**RECORDS FOR THE TASK**
[start]

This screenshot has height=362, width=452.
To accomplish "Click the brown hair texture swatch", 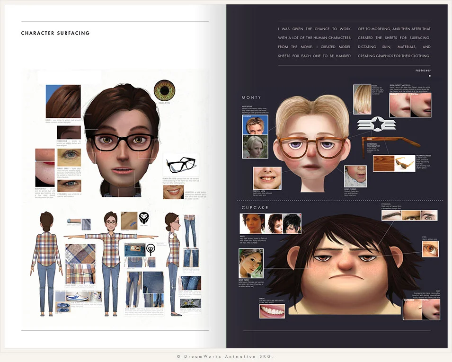I will [63, 101].
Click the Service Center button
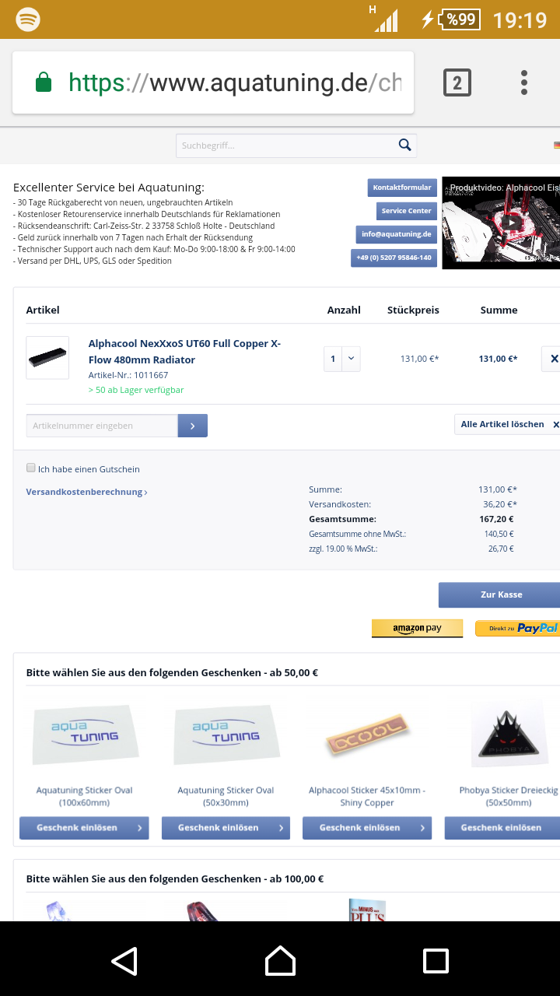Viewport: 560px width, 996px height. (x=406, y=211)
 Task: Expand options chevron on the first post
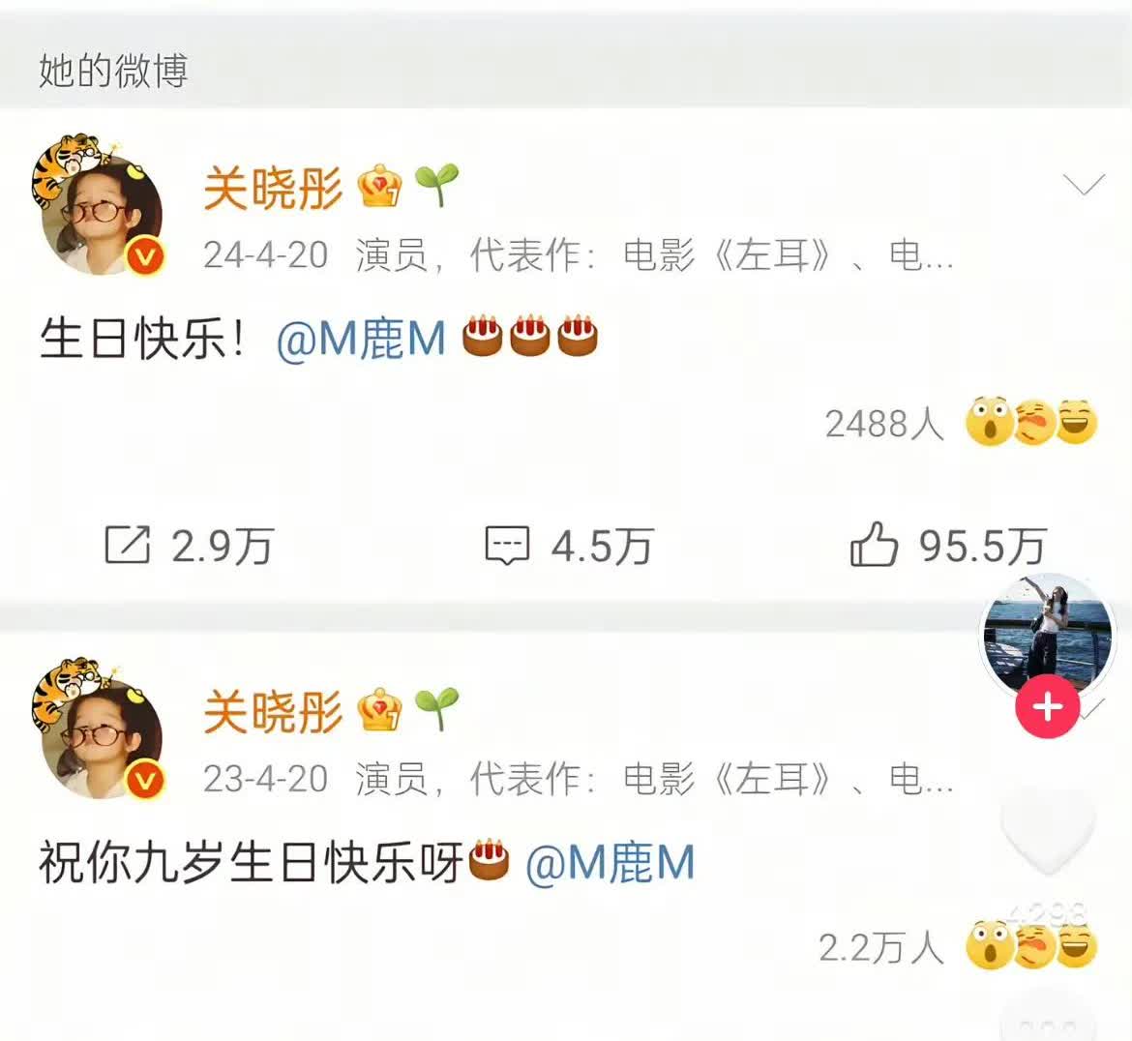point(1084,185)
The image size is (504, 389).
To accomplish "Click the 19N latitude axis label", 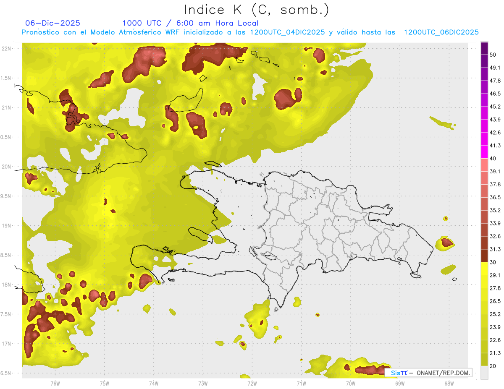I will [x=7, y=226].
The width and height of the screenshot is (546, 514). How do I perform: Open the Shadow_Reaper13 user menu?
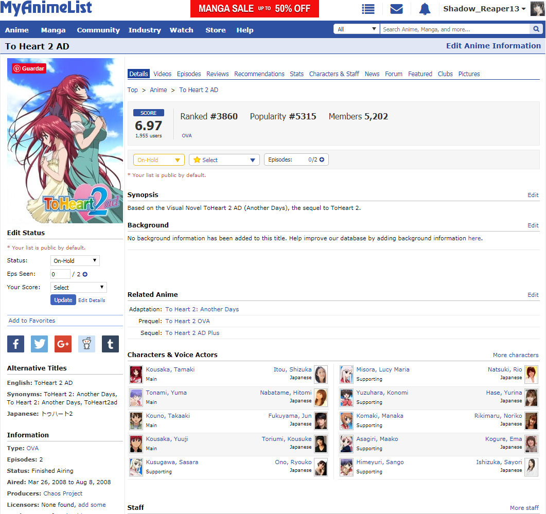coord(484,9)
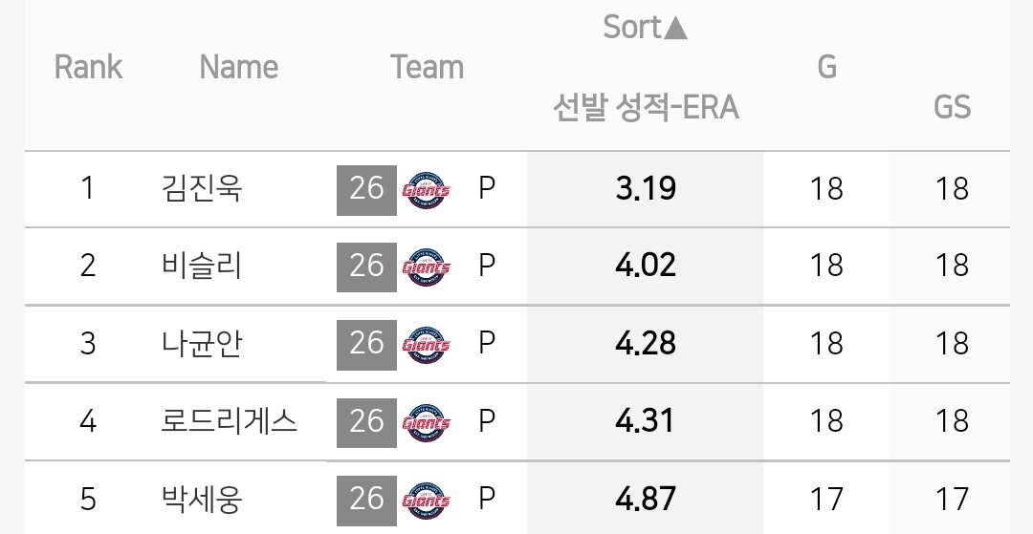Viewport: 1033px width, 534px height.
Task: Open player 나균안's profile link
Action: (202, 344)
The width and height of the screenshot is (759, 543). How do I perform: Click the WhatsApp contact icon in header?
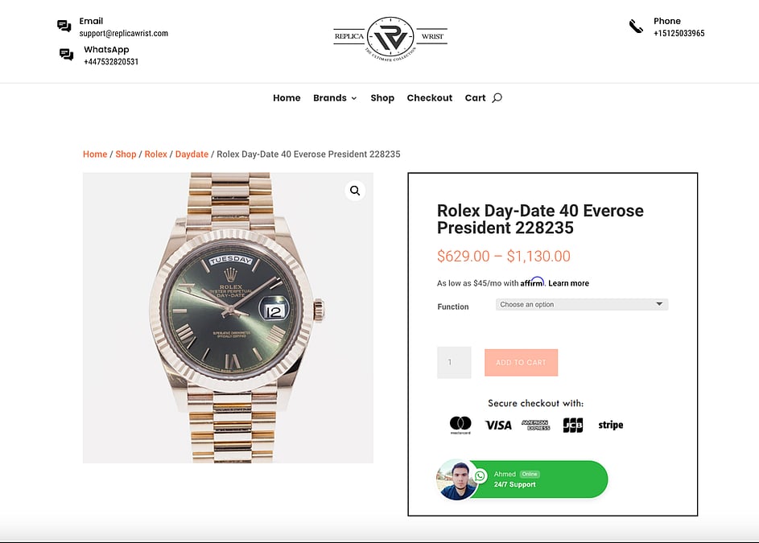(x=65, y=55)
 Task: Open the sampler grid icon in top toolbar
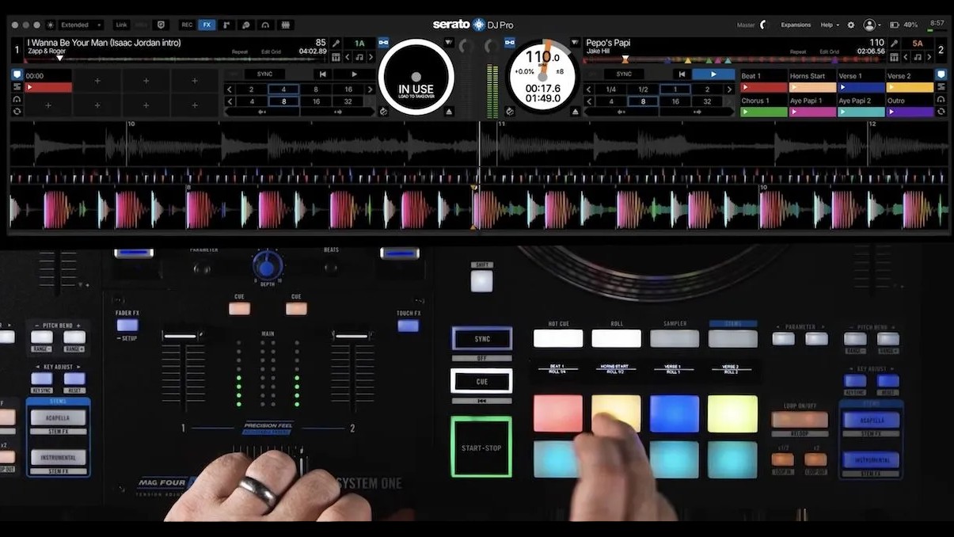(285, 25)
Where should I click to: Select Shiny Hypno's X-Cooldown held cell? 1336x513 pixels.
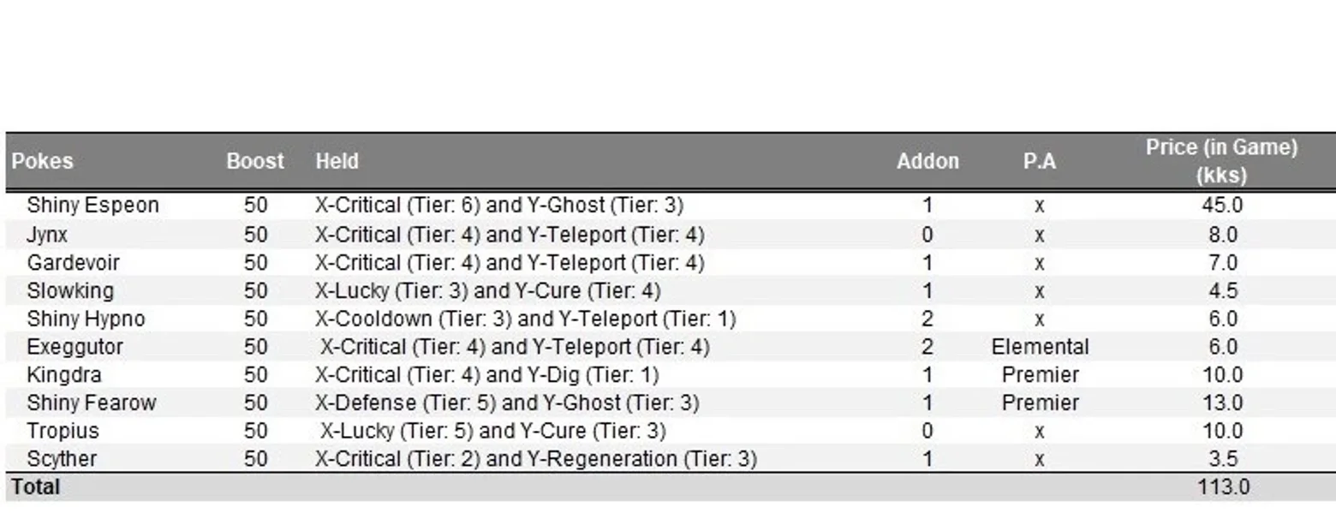tap(525, 319)
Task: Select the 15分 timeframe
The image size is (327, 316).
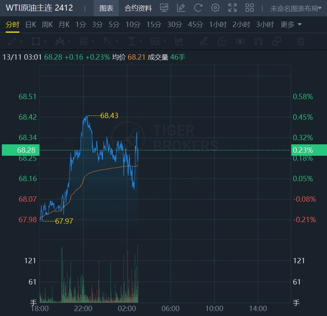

[end]

**WORK REQUIRED**
Echo the records word for word from the line containing "Task: Open the" through the end of the records, including both ends, and omit the pictures.

**SOLUTION TO THE EXERCISE**
 Task: Open the sampler grid icon in top toolbar
(285, 25)
Where should I click to: Select Shiny Hypno's X-Cooldown held cell? 1336x513 pixels.
tap(525, 319)
Task: Select the 15分 timeframe
The image size is (327, 316).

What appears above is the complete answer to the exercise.